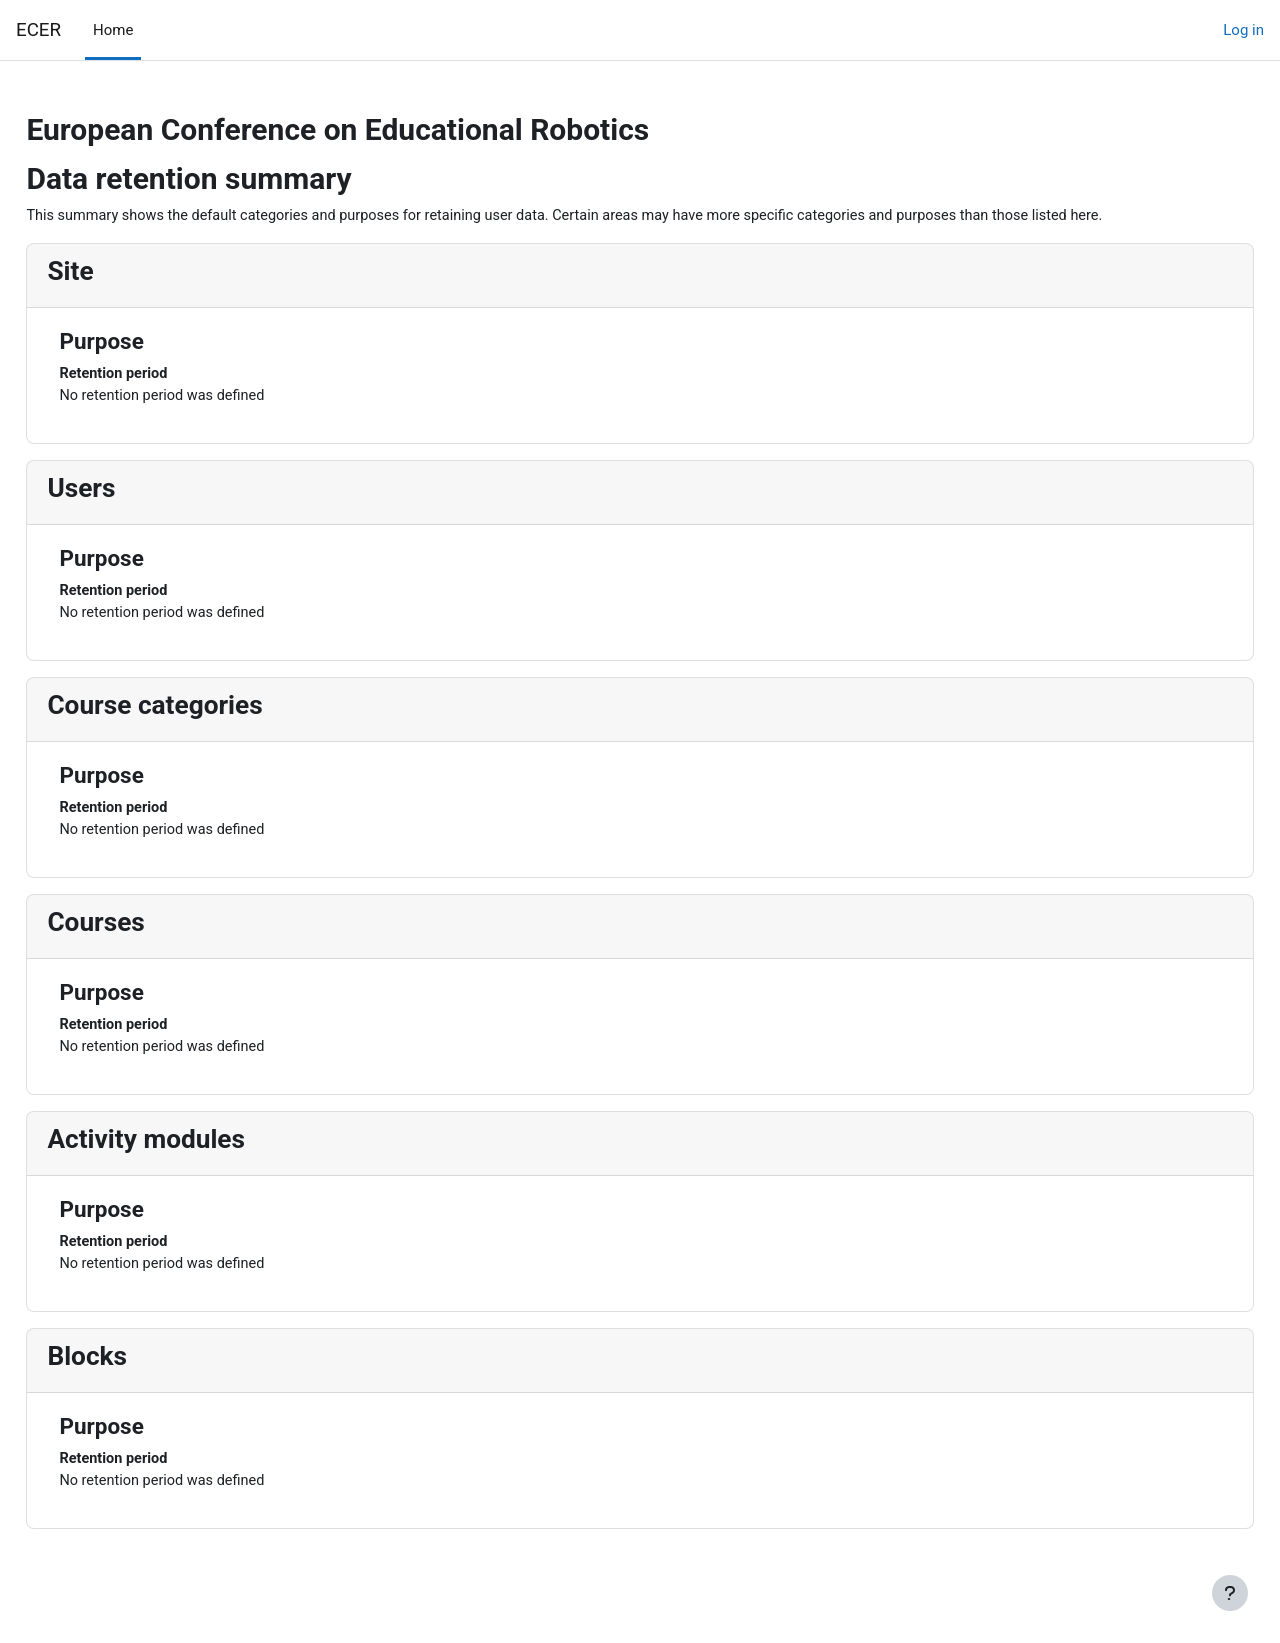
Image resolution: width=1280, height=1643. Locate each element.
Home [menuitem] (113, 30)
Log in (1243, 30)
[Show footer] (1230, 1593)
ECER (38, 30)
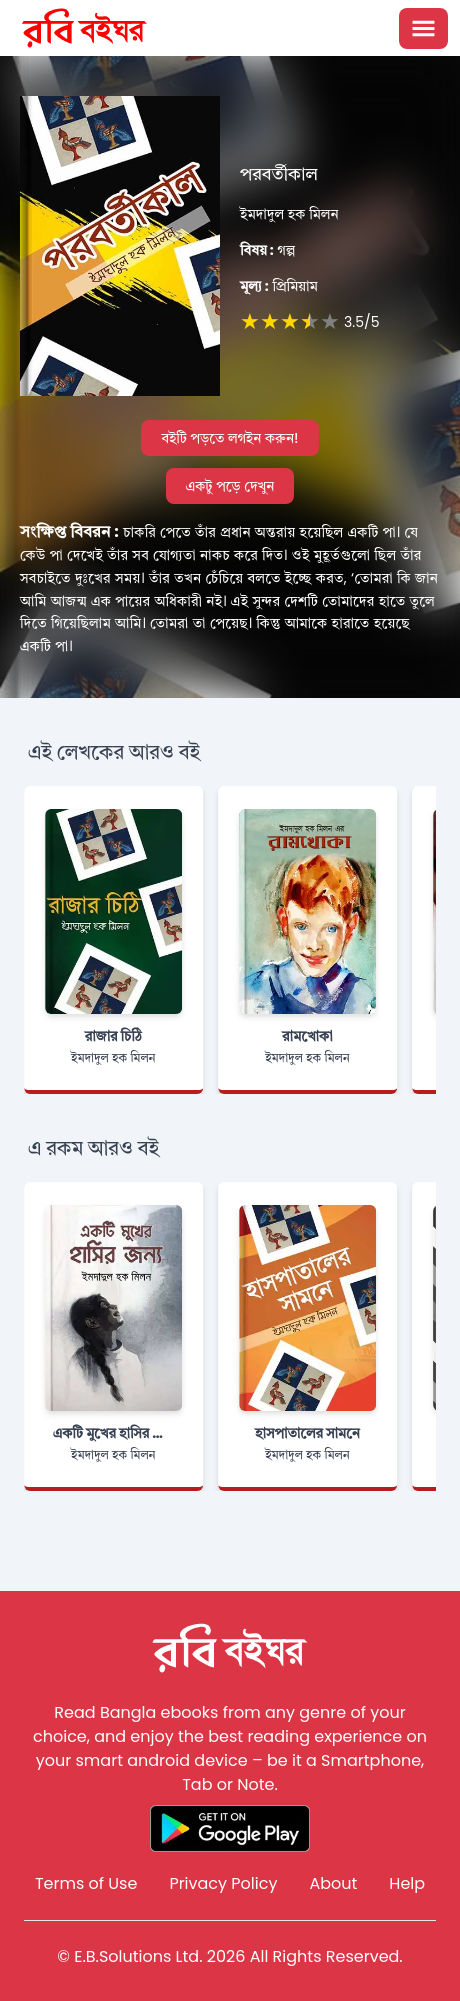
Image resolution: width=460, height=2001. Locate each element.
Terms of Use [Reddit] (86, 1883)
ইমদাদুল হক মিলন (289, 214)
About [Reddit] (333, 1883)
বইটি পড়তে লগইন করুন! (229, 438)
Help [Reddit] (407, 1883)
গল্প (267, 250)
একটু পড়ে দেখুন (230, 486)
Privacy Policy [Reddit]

#####

Task brief
Copy every one of the lines above word for word, leaving out the pictures.

The completed task
Image resolution: width=1280, height=1643. Locate each element.
Home [menuitem] (113, 30)
Log in (1243, 30)
[Show footer] (1230, 1593)
ECER (38, 30)
Image resolution: width=460, height=2001. Locate each element.
Terms of Use [Reddit] (86, 1883)
ইমদাদুল হক মিলন (289, 214)
About [Reddit] (333, 1883)
বইটি পড়তে লগইন করুন! (229, 438)
Help [Reddit] (407, 1883)
গল্প (267, 250)
একটু পড়ে দেখুন (230, 486)
Privacy Policy [Reddit]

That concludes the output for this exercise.